Sometimes the sloth-like pace of justice is the result of lawyers delaying things. Not always, but sometimes. Other times the culprit might be a judge who takes too long to render a decision, or a clerk's office that loses critical documents. I see all of that, every month.

Sometimes, however, it's not the fault of the court system or those of us connected to it. Sometimes it's family.

I was in Surrogate's Court this morning on a simple probate matter. A woman was smart enough to prepare a will before she died. It was a simple will. Nothing fancy. She left her stuff to a handful of relatives - but not all the relatives who would have benefited if she had no will.

So now we had relatives who felt no incentive to cooperate with the process, because, after all, what was in it for them? Must be nice to have family like that.

We had to deliver a "citation" to one of those relatives. A citation in a Surrogate's Court probate proceeding is simply formal notice that if you want to object to the will, or you have a problem with the executor, you must come to court at 9:30 in the morning on a date stated in the citation. If you don't show up, the court assumes you are OK with the proceeding moving ahead.

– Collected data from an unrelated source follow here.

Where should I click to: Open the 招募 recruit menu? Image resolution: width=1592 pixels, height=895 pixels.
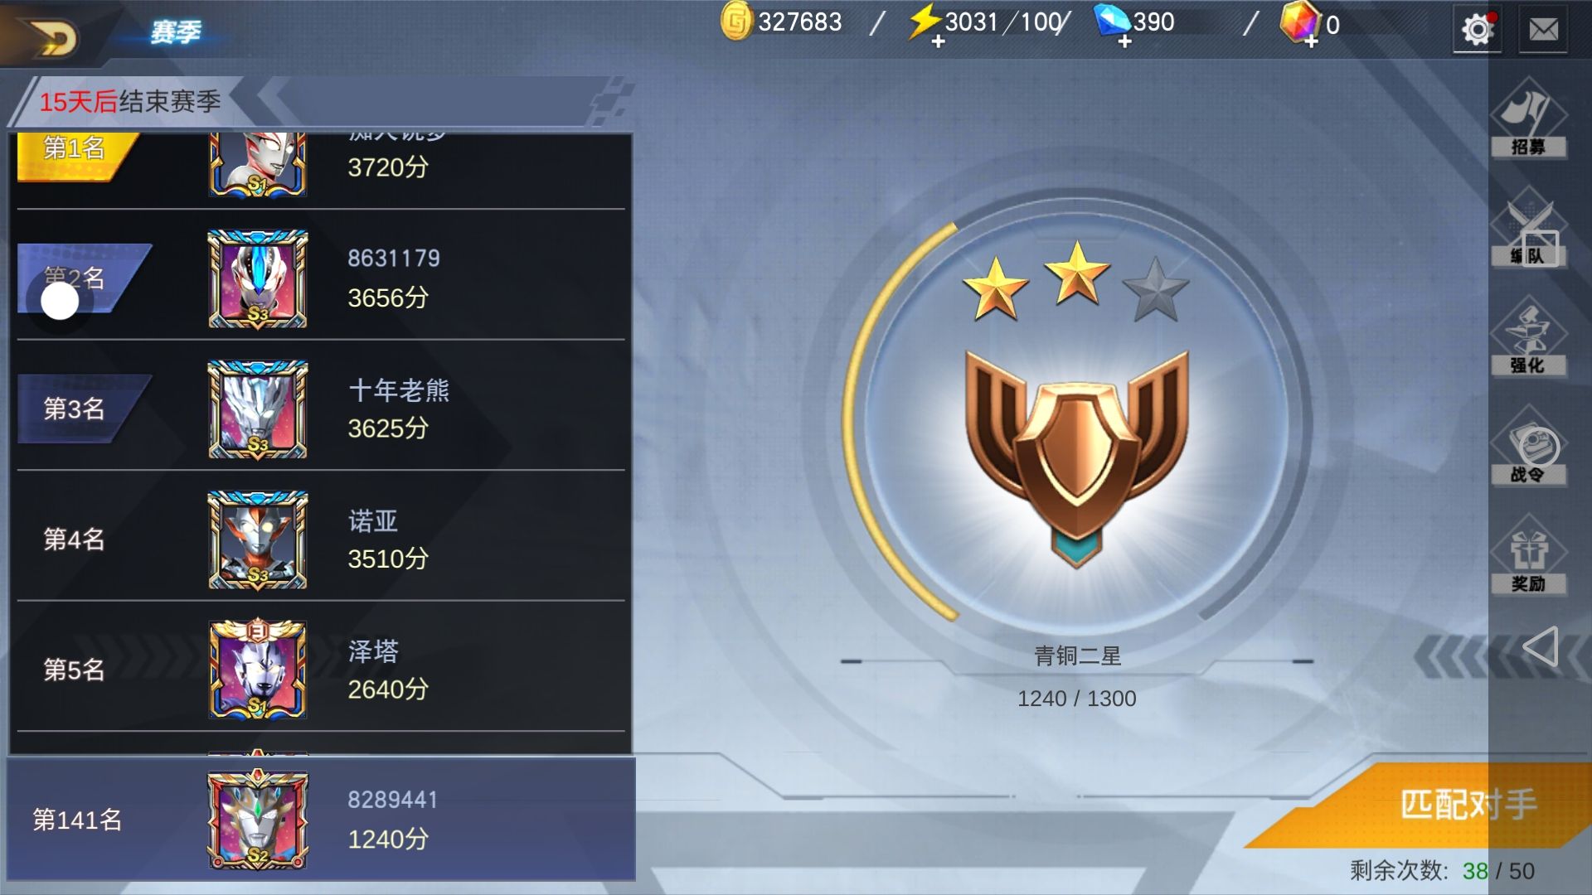click(x=1528, y=117)

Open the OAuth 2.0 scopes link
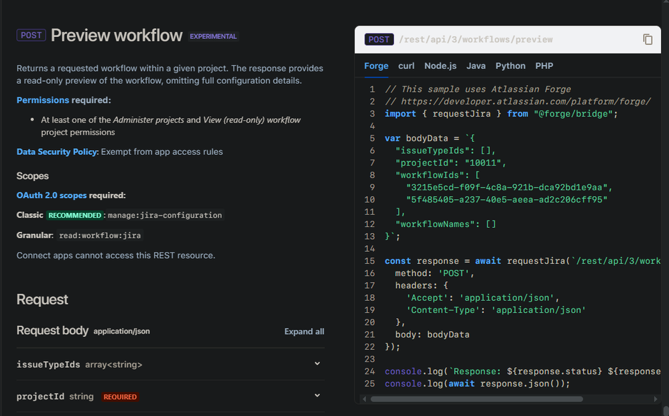click(52, 195)
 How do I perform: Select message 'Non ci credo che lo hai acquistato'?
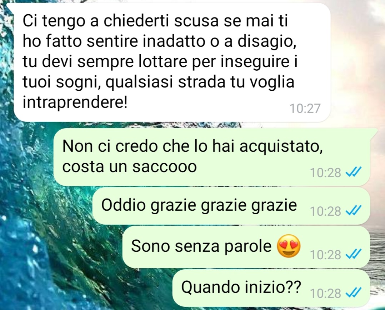coord(212,157)
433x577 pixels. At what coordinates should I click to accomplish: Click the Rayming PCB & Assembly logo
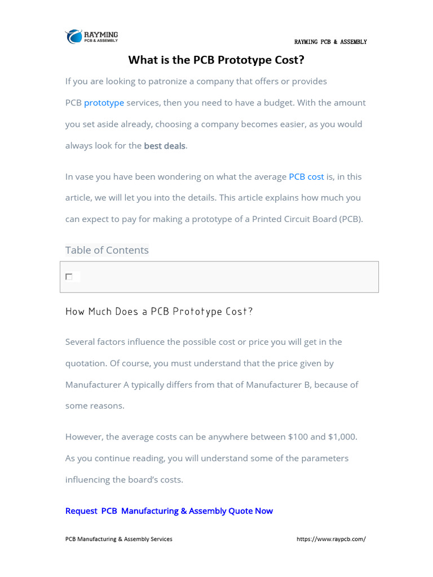[x=92, y=37]
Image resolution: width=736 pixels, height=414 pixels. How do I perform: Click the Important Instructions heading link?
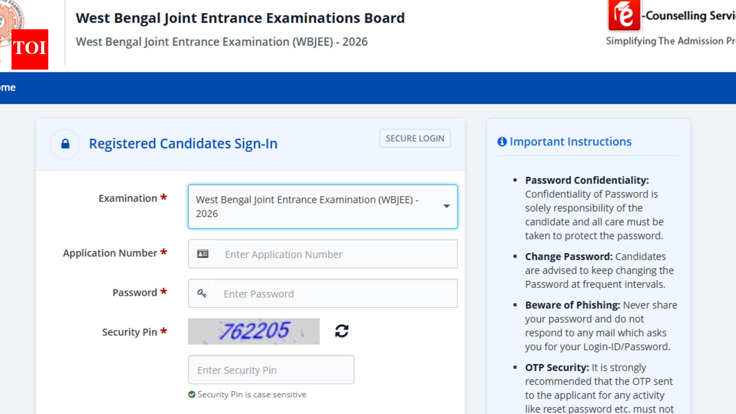(x=569, y=141)
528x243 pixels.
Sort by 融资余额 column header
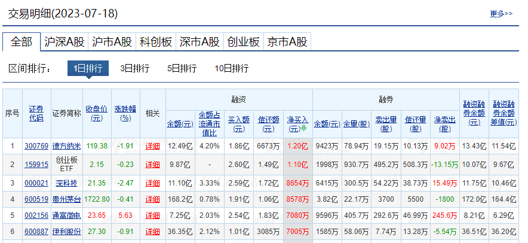(178, 124)
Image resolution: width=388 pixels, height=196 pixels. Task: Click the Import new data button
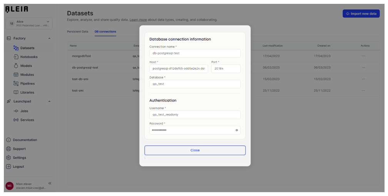[x=361, y=14]
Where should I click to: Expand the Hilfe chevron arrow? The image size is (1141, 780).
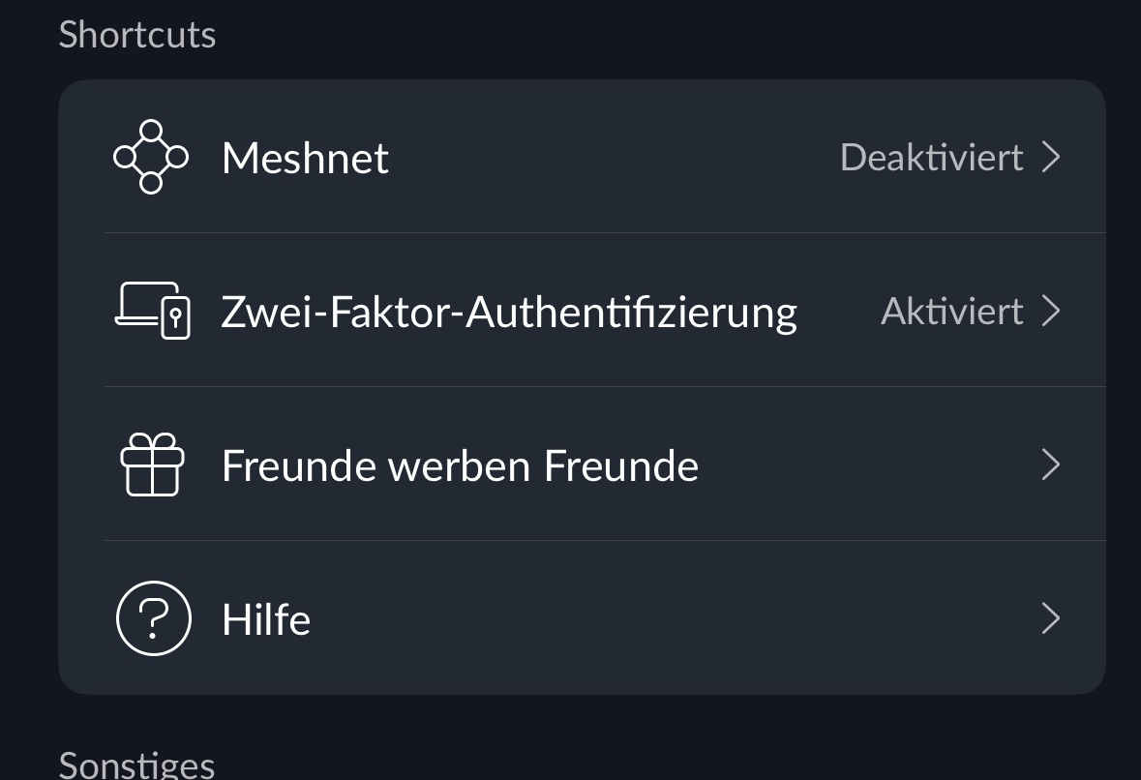click(1051, 619)
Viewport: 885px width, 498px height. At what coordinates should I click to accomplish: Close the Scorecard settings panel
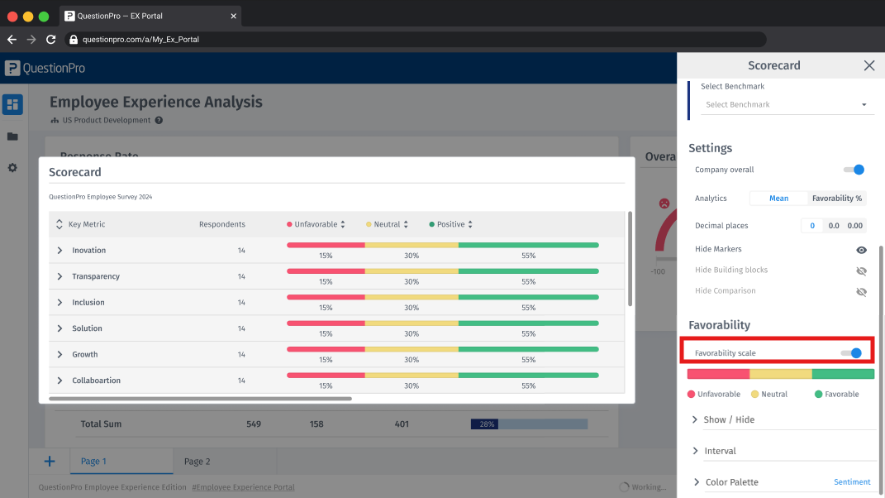point(868,65)
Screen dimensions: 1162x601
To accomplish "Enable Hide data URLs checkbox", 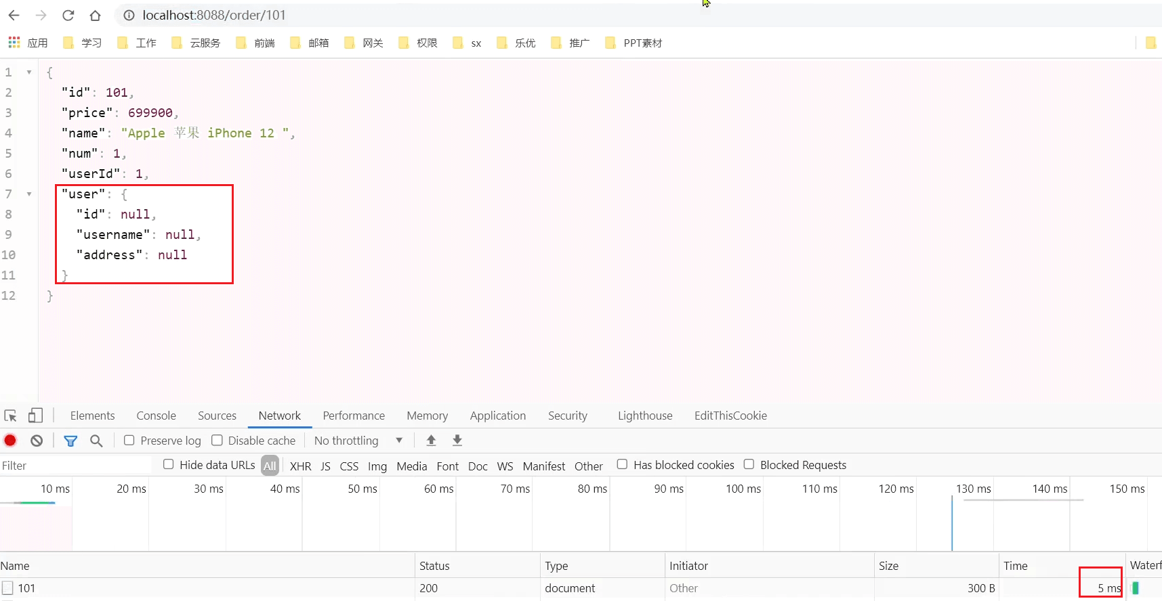I will pos(169,464).
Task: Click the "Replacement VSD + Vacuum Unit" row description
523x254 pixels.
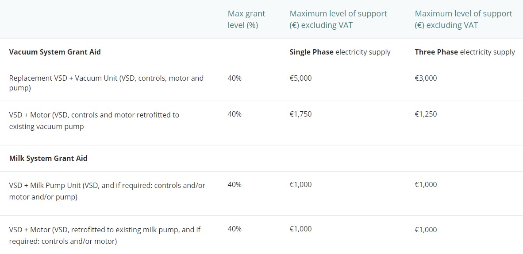Action: [106, 83]
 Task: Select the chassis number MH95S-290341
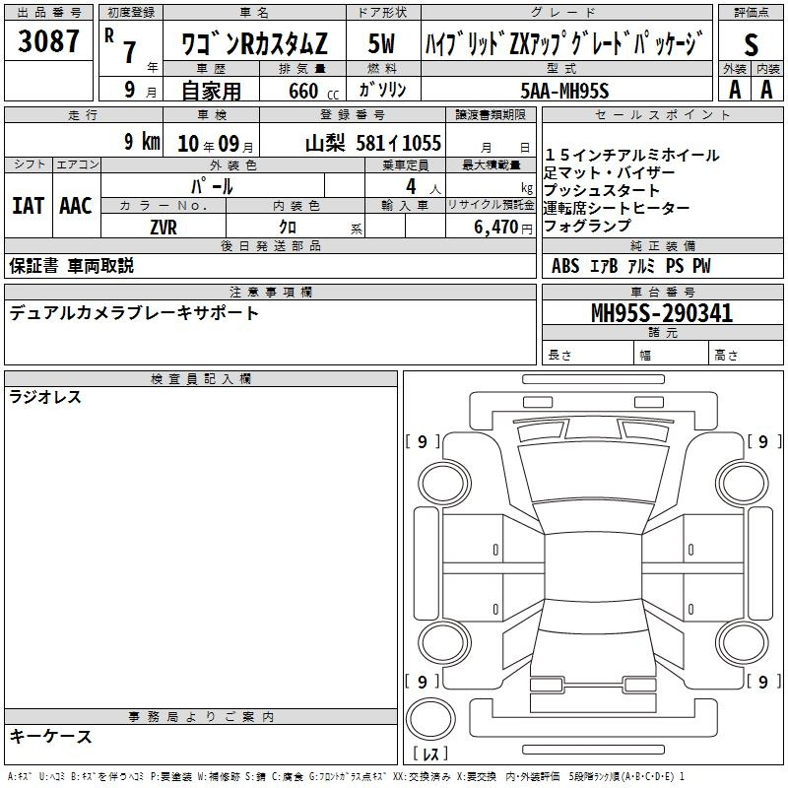click(x=662, y=313)
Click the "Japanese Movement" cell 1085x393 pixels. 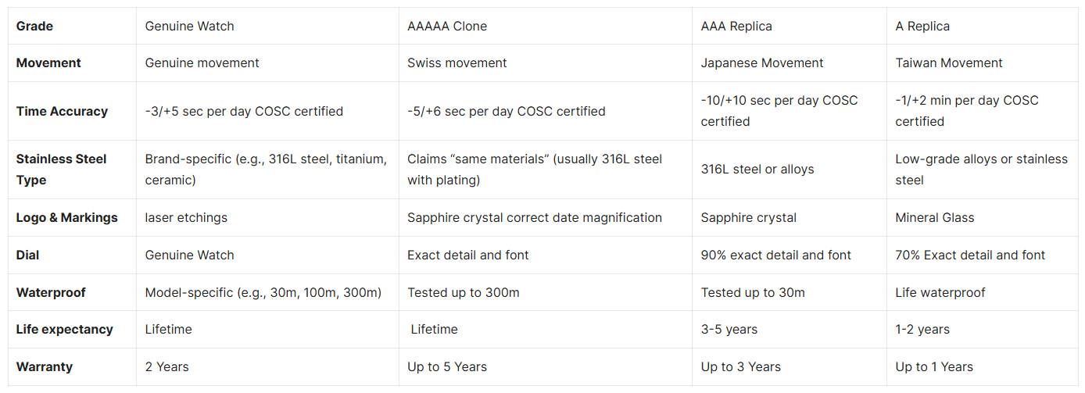point(762,63)
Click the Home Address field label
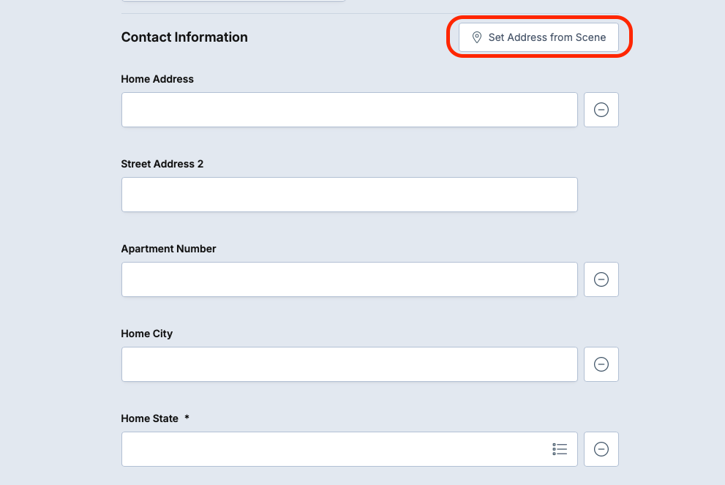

Court rules required that the citation be delivered in-hand. We sent a sheriff's deputy to the relative's home. He wouldn't open the door. Three times the deputy went, and three times he was rebuffed.

So now, thanks to this loving relative, the rest of the family must wait even longer for the decedent's simple will to be probated, and the family must spend more money to get a court order allowing service of the citation by alternate means.

Not my idea of family values.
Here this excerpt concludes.